Others Comment On the NY Time's Security Breach

Here are some sobering responses to the NY Time's publishing classified details of our government's surveillence program over international financial transactions:

Secretary of the Treasury John Snow's letter to the NY Times (Excerpt):
Dear Mr. Keller:

The New York Times' decision to disclose the Terrorist Finance Tracking Program, a robust and classified effort to map terrorist networks through the use of financial data, was irresponsible and harmful to the security of Americans and freedom-loving people worldwide. In choosing to expose this program, despite repeated pleas from high-level officials on both sides of the aisle, including myself, the Times undermined a highly successful counter-terrorism program and alerted terrorists to the methods and sources used to track their money trails.

Your charge that our efforts to convince The New York Times not to publish were "half-hearted" is incorrect and offensive. Nothing could be further from the truth.
Read the whole thing here at Hugh Hewitt.

Lt. Tom Cotton (a Harvard Law School grad) writes the NY Times from Iraq (excerpt):
...As your story states, the program was legal, briefed to Congress, supported in the government and financial industry, and very successful.

Not anymore. You may think you have done a public service, but you have gravely endangered the lives of my soldiers and all other soldiers and innocent Iraqis here...

I am well-versed in the espionage laws relevant to this story and others -- laws you have plainly violated. I hope that my colleagues at the Department of Justice match the courage of my soldiers here and prosecute you and your newspaper to the fullest extent of the law. By the time we return home, maybe you will be in your rightful place: not at the Pulitzer announcements, but behind bars.
You can read the entire letter here at Powerline.

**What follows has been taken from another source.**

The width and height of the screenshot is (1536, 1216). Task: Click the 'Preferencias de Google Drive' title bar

And Vice President Dick Cheney chimed in on the subject today with this comment (excerpts):
...The New York Times has now twice – two separate occasions – disclosed programs; both times they had been asked not to publish those stories by senior administration officials. They went ahead anyway. The leaks to The New York Times and the publishing of those leaks is very damaging...

These kinds of stories also adversely affect our relationships with people who work with us against the terrorists. In the future, they will be less likely to cooperate if they think the United States is incapable of keeping a secret.

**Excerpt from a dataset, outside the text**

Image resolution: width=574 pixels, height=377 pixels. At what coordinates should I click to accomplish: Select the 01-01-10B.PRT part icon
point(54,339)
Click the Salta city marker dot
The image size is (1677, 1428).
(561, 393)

...What is doubly disturbing for me is that not only have they gone forward with these stories, but they've been rewarded for it, for example, in the case of the terrorist surveillance program, by being awarded the Pulitzer Prize for outstanding journalism. I think that is a disgrace.
You can read the whole comment at Hugh Hewitt.

President Bush also adds a comment or two:
For people to leak that program and for a newspaper to publish it does great harm to the United States of America...

The disclosure of this program is disgraceful.
You can read the story on the President's comments here.

I, of course, have expressed my own feelings here and here and now I wish that I could add my name at the bottom of Secretary Snow's letter.